= What is expected =
The response should consist only of the lines from the one with "At what coordinates" to the end of the data below, copied exactly and without pictures.

= Information supplied =
═══

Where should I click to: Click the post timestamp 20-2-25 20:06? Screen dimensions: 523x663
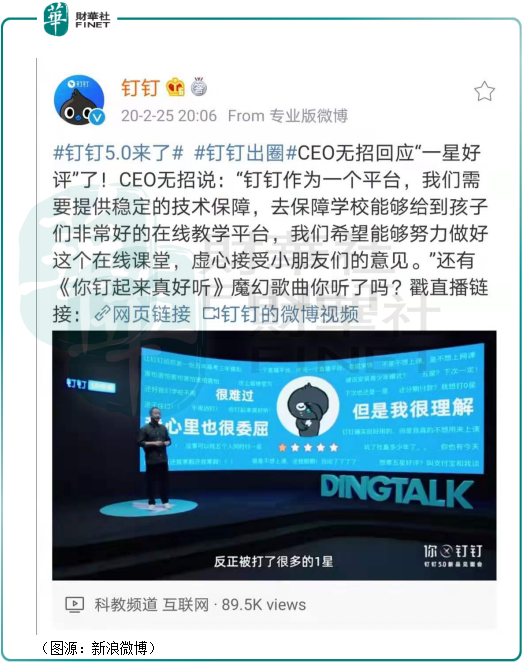click(169, 115)
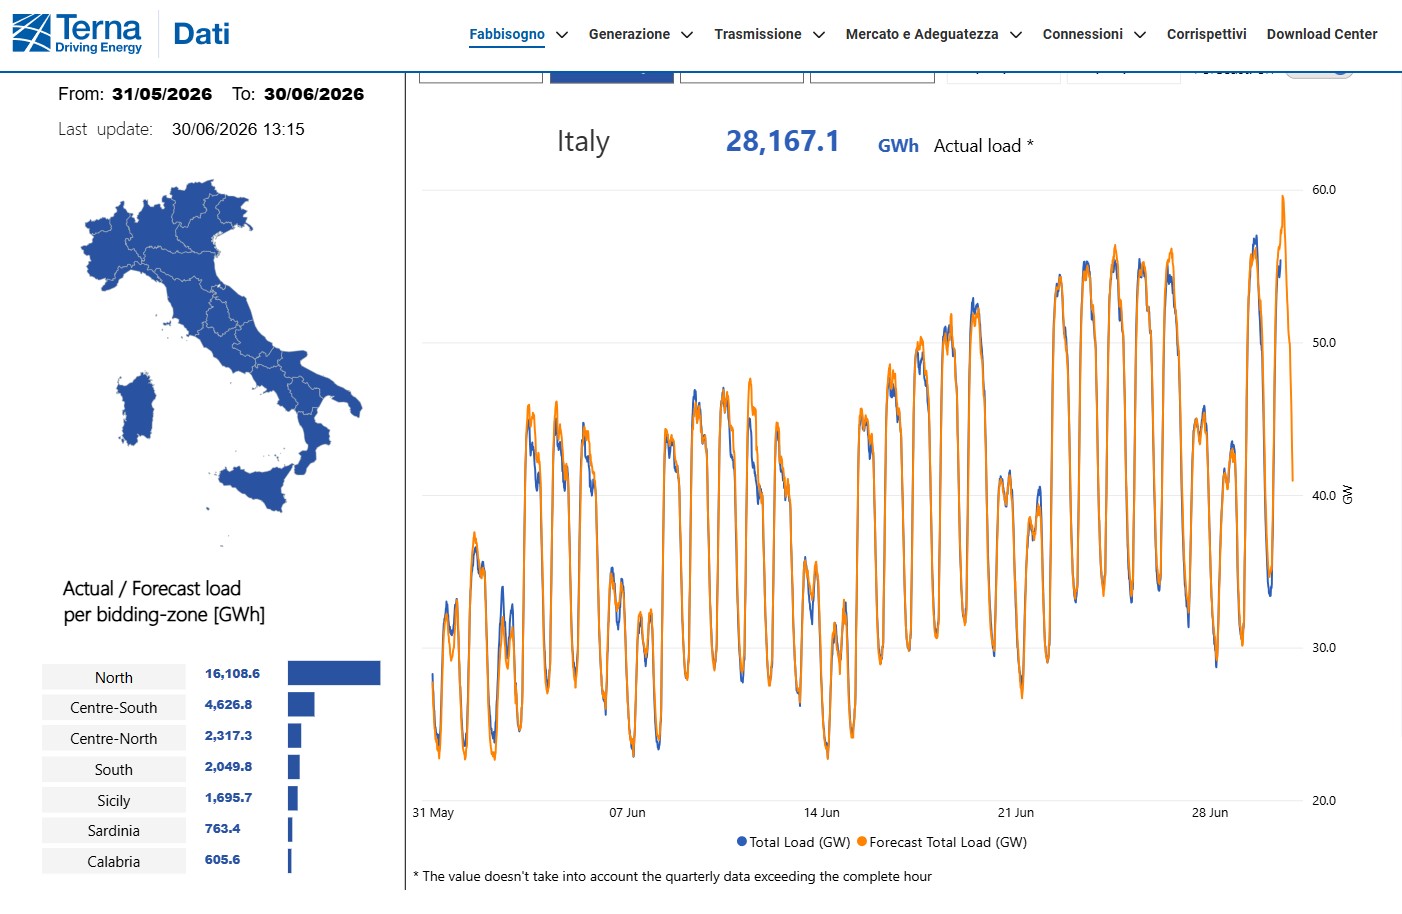Click the To date 30/06/2026
Viewport: 1402px width, 914px height.
tap(314, 94)
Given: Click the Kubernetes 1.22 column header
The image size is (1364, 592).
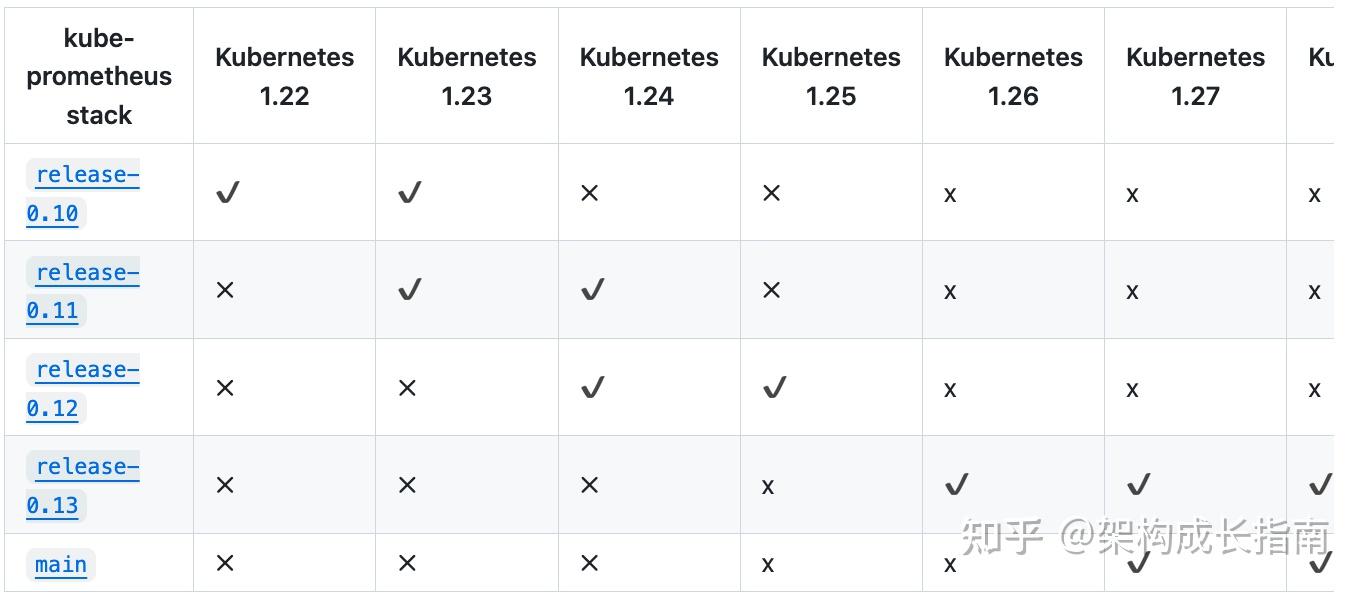Looking at the screenshot, I should tap(284, 76).
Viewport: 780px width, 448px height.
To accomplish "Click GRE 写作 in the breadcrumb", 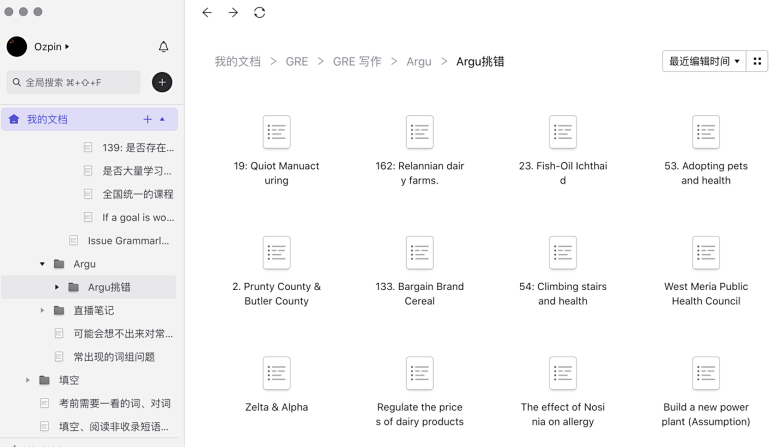I will coord(357,61).
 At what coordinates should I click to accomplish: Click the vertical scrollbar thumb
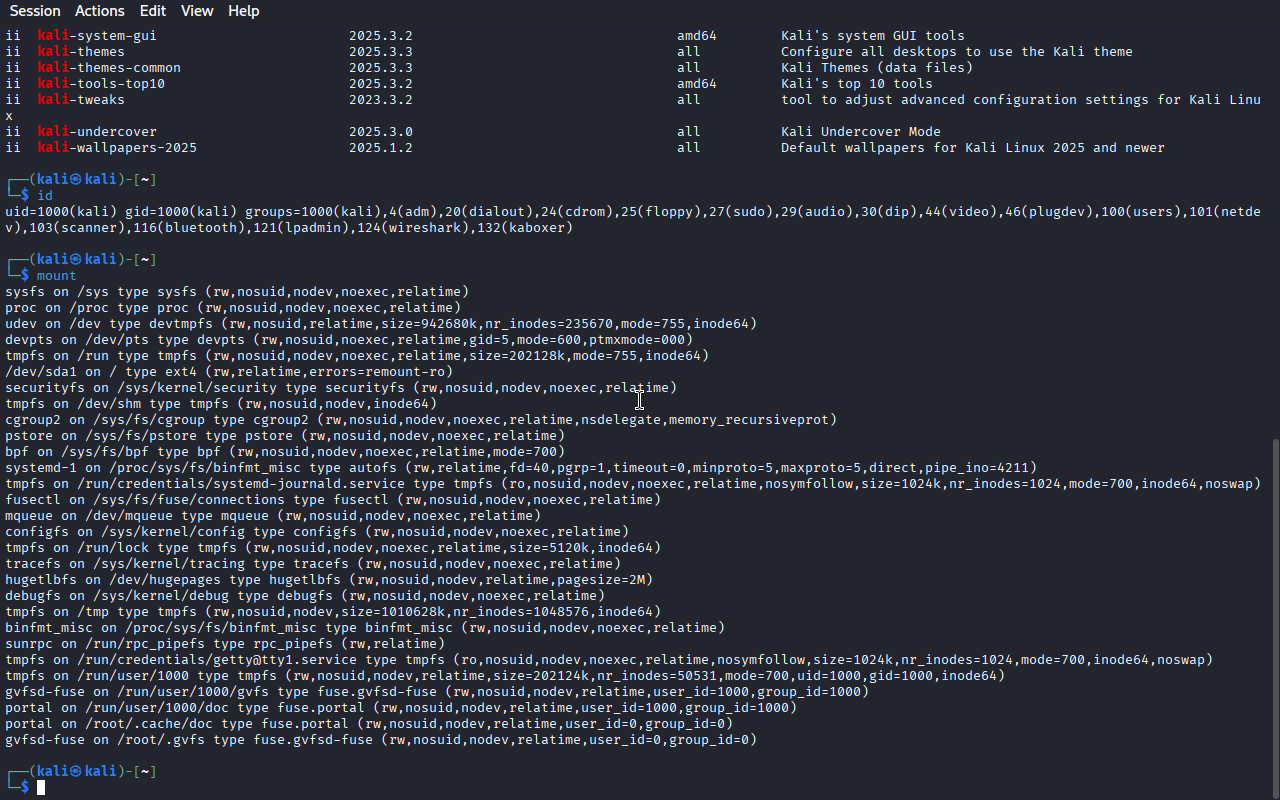1274,618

═══

= Expected answer =
 At what coordinates should I click to accomplish: Click the vertical scrollbar thumb
1274,618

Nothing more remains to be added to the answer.